Given passage →
==================================================

Body camera video appears to show a Clark County deputy fired two shots at a New Carlisle photographer with no warning, then quickly called for help and apologized after he realized whom he had shot.
The Springfield News-Sun filed a public records request for the video, as well as Clark County Deputy Jacob Shaw’s personnel records and other records related to the investigation.
The eight-minute video released Wednesday by the Clark County Sheriff’s Office appears to show Shaw had stopped a vehicle for speeding on Monday night in New Carlisle. He goes back to his cruiser with the man’s license and insurance information.
Then about two minutes later, the video appears to show Shaw opening his car door and almost immediately firing two shots with no noticeable verbal warning.
A man can be heard screaming in the background as Shaw runs toward him. Then it appears Shaw recognizes the man on the ground as New Carlisle News photographer Andy Grimm.
“I need people here now!” he says on the recording. “… Andy, I thought it was a freaking gun, dude!”
Shaw calls for an ambulance while he applies pressure to Grimm’s wound, according to the recording.

==================================================

Dataset extract →

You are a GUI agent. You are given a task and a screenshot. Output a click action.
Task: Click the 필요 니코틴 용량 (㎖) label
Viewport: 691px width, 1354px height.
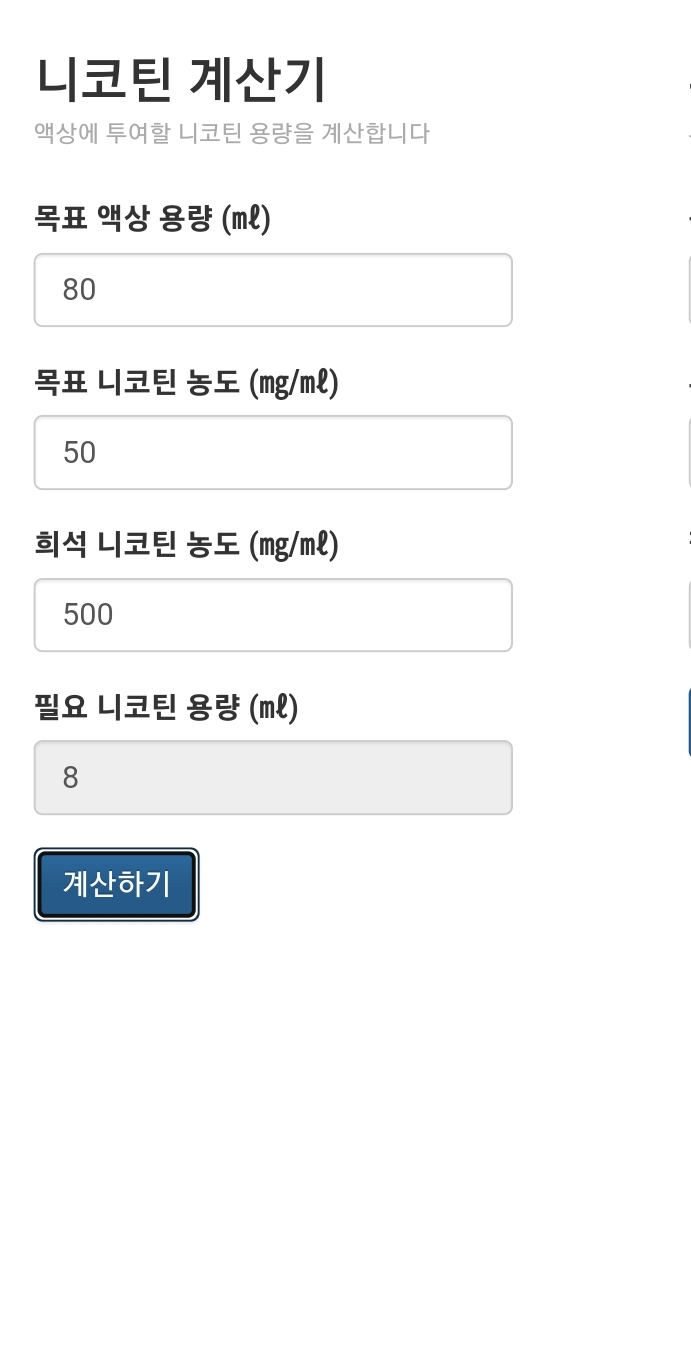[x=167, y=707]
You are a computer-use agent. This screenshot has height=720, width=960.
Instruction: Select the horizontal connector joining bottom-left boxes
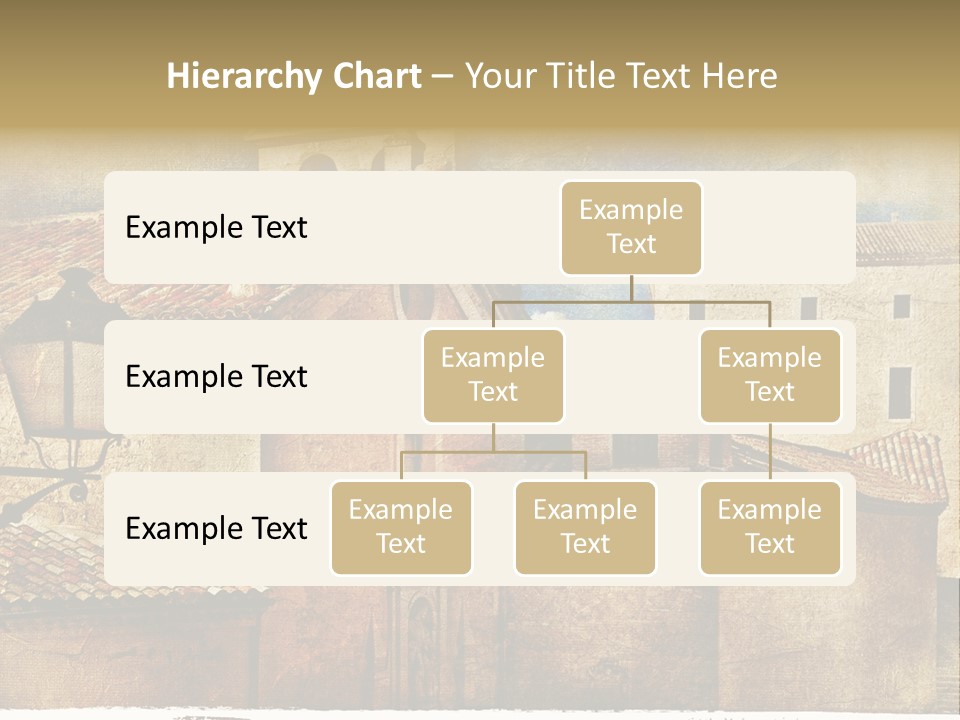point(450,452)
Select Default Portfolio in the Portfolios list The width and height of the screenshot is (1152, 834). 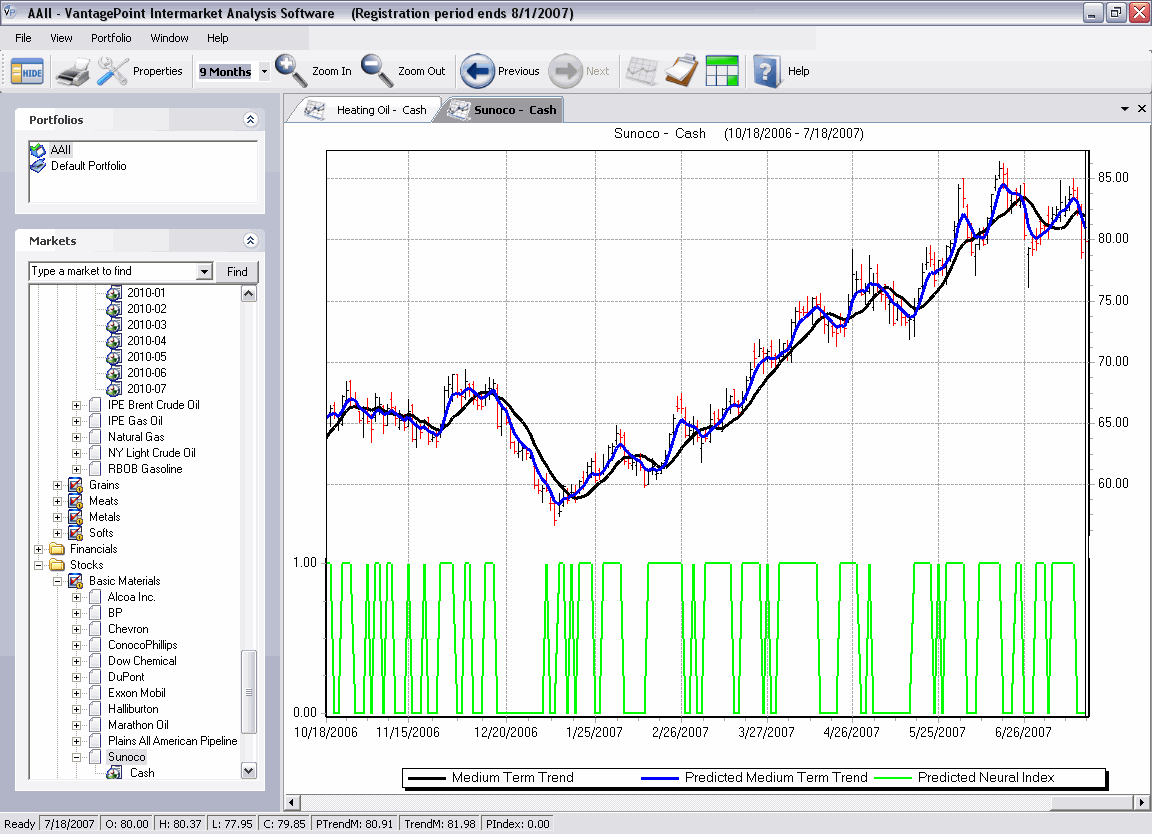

==================================================

Required action A → Using the body camera report, explain why Shaw says on the recording that he fired, and describe what he did next.
Required action B → In the body camera report, why did Shaw stop the vehicle on Monday night?

Task answer A → Shaw says he thought it was a gun. He then called for help and an ambulance, and he applied pressure to Grimm's wound.

Task answer B → He stopped it for speeding.